12. D'une part, il ressort des pièces du dossier et notamment du certificat médical établi le 5 avril 2018 par le docteur de Belenet, chirurgien orthopédique, que la pathologie dégénérative que présente Mme E... qui a été révélée par l'accident du travail du 12 décembre 2014, correspond à des lésions fissulaires de type dégénératif de la corne postérieure du ménisque interne. Il n'y a pas eu de lésion verticale du ménisque comme cela aurait dû être le cas à la suite d'un accident provoquant un traumatisme, comme l'indique le 18 mai 2016 le docteur Richet, médecin traitant de l'intéressée. Ainsi, l'ensemble des examens médicaux de l'intéressée, qui bien qu'antérieurs à la date de sa déclaration de maladie professionnelle, peuvent être pris en compte, font état d'une pathologie dégénérative. D'autre part, il est constant que les missions attribuées à Mme E... consistent essentiellement en des tâches de bureau et également dans la pratique d'analyses chimiques et en des sorties sur le terrain en mer et sur le Rhône au titre de missions embarquées. Certes, si Mme E... peut être amenée à exécuter des tâches matérielles pour faire des prélèvements, qui requièrent ponctuellement le port de charges répétés avec un travail en position genoux fléchis et à se trouver accroupie, ces seules activités ne peuvent être regardées comme sollicitant excessivement les ménisques et les genoux. Si elle fait valoir qu'elle a participé au déménagement de son laboratoire sur une courte période en 2014, date où elle a eu l'accident reconnu imputable au service, cet évènement isolé n'a pas pu causer des lésions assimilables à une maladie professionnelle. En outre, si elle soutient aussi un état de surmenage, cette circonstance est sans incidence sur l'affection dégénérative qu'elle présente. Par suite, les éléments du dossier et notamment des documents produits par l'intéressée ne sont pas suffisants pour établir l'existence d'un lien direct et certain de sa pathologie avec le service. Dès lors, le moyen tiré de l'erreur d'appréciation doit être écarté. Il s'ensuit que Mme E... n'est pas fondée à remettre ainsi en cause l'appréciation portée par la décision attaquée du 1er avril 2016 qui ne reconnait pas imputable au service la maladie professionnelle qu'elle a déclarée le 18 janvier 2016.

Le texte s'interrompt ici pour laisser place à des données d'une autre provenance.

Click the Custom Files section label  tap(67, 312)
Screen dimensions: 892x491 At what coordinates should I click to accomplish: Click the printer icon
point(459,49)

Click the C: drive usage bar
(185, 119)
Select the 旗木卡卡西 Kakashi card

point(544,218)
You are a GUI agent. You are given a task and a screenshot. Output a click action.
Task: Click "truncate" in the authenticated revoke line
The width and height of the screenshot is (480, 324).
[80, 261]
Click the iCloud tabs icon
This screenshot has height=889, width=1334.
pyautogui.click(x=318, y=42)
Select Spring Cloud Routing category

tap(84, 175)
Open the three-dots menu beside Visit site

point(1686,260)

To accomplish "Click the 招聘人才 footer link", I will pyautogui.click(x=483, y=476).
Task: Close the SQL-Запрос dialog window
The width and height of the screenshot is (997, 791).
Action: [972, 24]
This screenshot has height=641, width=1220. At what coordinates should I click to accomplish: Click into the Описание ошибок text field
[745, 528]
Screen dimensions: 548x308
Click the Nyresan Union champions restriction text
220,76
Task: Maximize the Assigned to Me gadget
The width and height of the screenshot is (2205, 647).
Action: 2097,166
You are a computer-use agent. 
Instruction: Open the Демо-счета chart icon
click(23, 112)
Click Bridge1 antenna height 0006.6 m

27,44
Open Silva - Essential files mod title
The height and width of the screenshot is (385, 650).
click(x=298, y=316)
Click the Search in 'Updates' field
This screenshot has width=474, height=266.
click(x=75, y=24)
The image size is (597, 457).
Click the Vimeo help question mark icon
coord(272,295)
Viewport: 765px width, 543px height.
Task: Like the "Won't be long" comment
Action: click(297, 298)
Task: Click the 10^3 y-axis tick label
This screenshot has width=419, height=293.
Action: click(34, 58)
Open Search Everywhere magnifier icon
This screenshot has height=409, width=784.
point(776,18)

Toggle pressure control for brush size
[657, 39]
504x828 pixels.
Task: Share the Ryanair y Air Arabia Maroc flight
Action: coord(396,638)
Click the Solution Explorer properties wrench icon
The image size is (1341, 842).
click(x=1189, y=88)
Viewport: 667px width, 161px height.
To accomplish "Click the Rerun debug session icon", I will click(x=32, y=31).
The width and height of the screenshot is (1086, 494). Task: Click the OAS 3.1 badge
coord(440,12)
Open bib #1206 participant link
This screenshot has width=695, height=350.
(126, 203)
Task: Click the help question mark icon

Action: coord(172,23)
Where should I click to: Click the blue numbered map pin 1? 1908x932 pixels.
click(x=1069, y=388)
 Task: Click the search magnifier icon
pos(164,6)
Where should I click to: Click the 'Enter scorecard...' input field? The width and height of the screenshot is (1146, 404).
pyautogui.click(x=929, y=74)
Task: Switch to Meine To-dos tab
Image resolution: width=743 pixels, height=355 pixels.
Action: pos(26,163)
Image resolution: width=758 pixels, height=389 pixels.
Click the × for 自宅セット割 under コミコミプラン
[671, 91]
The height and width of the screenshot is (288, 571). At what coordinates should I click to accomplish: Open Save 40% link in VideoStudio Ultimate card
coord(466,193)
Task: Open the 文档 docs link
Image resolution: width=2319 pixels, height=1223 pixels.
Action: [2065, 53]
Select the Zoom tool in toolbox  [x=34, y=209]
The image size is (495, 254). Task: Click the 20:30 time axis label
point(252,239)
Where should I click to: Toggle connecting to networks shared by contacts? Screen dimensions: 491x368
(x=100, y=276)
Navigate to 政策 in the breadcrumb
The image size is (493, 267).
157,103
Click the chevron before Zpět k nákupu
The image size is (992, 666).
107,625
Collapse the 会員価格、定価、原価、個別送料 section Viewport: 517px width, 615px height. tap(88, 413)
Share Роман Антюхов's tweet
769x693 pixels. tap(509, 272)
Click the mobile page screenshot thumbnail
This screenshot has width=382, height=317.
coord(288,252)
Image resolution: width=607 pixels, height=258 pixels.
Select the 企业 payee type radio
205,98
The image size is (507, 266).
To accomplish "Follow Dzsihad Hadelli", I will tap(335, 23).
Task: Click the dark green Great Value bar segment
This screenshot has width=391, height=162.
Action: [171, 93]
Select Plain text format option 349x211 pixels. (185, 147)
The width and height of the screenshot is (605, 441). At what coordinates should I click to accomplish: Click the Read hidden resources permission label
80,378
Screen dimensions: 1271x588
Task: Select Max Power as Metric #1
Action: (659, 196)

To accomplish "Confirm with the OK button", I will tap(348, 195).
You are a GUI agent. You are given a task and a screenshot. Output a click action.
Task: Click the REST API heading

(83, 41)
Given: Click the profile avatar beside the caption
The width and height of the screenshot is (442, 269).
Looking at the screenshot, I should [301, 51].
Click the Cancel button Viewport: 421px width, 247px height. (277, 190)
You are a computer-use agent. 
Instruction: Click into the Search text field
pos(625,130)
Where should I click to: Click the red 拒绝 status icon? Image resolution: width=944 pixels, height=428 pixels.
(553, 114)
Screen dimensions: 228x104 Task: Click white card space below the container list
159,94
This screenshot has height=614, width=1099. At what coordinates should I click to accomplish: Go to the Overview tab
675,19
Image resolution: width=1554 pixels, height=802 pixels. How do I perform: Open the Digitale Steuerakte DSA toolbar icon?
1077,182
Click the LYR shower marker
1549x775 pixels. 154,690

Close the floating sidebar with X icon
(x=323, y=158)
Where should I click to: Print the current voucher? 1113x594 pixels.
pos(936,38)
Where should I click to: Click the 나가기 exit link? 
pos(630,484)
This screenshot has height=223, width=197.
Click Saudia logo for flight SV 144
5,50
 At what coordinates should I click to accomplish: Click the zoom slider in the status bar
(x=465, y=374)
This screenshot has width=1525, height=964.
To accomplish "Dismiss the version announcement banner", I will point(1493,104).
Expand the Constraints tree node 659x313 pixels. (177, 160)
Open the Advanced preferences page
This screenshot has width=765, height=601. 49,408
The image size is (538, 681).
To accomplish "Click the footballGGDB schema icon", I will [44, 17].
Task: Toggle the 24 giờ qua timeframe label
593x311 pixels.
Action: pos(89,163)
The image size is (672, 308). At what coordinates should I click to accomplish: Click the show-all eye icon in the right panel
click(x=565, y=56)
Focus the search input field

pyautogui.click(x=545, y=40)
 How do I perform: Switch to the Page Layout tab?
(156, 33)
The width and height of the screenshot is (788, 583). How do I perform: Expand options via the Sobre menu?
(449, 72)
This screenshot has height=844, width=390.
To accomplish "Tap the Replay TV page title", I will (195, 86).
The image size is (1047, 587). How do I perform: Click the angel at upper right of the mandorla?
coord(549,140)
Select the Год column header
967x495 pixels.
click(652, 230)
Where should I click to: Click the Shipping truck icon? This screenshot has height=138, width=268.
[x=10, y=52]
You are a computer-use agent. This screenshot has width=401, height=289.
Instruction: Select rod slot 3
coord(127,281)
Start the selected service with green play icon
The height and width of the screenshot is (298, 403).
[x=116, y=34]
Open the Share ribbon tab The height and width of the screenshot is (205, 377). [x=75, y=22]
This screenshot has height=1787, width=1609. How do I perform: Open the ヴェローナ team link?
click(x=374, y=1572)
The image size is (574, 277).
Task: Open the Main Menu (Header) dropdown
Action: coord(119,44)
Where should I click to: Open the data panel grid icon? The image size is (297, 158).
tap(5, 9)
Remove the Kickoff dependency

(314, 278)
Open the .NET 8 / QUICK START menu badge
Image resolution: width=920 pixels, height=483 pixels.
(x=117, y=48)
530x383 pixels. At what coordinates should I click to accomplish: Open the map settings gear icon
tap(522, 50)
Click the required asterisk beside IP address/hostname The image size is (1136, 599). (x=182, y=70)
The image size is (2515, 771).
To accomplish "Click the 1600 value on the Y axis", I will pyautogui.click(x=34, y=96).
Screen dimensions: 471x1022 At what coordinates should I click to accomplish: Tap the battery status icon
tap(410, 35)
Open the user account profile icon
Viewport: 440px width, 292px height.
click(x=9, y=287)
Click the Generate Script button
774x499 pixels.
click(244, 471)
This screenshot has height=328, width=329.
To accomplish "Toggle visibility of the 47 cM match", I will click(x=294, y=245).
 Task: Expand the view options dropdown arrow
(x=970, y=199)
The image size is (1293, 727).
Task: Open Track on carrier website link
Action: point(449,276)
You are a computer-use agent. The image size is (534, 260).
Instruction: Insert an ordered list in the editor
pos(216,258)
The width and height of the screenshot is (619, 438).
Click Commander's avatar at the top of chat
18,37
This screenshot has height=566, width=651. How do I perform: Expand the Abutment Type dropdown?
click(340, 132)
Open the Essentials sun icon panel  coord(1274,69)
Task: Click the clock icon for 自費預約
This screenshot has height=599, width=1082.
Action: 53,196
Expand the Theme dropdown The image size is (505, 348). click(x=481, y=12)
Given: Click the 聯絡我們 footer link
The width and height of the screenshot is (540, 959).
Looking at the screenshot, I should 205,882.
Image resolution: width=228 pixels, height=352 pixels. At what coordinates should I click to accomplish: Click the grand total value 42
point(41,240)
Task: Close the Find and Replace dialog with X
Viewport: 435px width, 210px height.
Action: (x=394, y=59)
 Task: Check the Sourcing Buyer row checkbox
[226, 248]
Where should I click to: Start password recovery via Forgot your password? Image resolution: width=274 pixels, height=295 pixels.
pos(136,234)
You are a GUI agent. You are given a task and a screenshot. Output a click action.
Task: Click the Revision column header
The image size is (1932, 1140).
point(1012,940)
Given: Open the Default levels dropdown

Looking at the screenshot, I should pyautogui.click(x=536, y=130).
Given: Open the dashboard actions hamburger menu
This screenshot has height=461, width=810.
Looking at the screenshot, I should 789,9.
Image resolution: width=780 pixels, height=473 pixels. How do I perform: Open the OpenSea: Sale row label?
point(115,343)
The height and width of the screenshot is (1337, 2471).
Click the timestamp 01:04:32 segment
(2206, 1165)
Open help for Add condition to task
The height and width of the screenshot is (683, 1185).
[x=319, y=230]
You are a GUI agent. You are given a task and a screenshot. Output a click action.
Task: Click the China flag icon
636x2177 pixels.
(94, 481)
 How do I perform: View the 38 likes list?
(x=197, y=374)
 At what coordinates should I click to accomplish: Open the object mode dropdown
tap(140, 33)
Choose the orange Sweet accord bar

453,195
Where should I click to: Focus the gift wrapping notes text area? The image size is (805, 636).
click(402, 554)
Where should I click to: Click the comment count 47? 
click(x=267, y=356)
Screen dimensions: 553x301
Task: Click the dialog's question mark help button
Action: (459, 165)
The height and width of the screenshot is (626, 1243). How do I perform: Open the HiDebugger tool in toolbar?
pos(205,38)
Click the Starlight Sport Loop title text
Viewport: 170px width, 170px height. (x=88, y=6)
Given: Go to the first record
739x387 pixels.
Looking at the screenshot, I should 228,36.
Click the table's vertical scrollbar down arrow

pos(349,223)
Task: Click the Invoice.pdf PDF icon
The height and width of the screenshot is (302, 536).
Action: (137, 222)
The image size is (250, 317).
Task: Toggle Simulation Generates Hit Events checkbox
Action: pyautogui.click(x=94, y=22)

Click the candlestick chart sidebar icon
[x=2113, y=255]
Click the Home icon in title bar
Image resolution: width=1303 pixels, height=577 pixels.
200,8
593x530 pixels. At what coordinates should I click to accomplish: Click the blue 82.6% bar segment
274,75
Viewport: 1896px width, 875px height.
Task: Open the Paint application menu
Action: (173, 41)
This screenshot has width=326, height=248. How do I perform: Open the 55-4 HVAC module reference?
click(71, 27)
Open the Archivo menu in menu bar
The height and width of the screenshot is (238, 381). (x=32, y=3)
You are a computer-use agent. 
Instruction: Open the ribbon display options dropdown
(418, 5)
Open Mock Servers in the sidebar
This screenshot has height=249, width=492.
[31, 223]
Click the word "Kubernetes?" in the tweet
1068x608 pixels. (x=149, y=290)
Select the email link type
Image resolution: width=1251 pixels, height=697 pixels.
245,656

13. Il résulte de tout ce qui précède que Mme E... n'est pas fondée à soutenir que c'est à tort que, par le jugement attaqué, le tribunal administratif de Marseille a rejeté sa requête.
Sur les conclusions à fin d'injonction :
14. Le présent arrêt qui rejette les conclusions à fin d'annulation présentées par Mme E... n'implique aucune mesure d'exécution. Il y a lieu, par suite, de rejeter les conclusions à fin d'injonction.
Sur les frais liés au litige :
15. Il y a lieu, dans les circonstances de l'espèce, de laisser à chacune des parties la charge de ses propres frais d'instance.
D É C I D E :
Article 1er : Le jugement n° 1604885 du 21 décembre 2018 du tribunal administratif de Marseille est annulé.
Article 2 : La demande devant le tribunal et le surplus des conclusions d'appel de Mme E... sont rejetés.
Article 3 : Les conclusions du Centre national de la recherche scientifique présentées au titre de l'article L. 761-1 du code de justice administrative dont rejetées.
Article 4 : Le présent arrêt sera notifié à Mme B... E... et au président du Centre national de la recherche scientifique.
Délibéré après l'audience du 23 février 2021, où siégeaient :
- M. Badie, président,
- M. d'Izarn de Villefort, président assesseur,
- M. A..., premier conseiller.
Rendu public par mise à disposition au greffe le 23 mars 2021.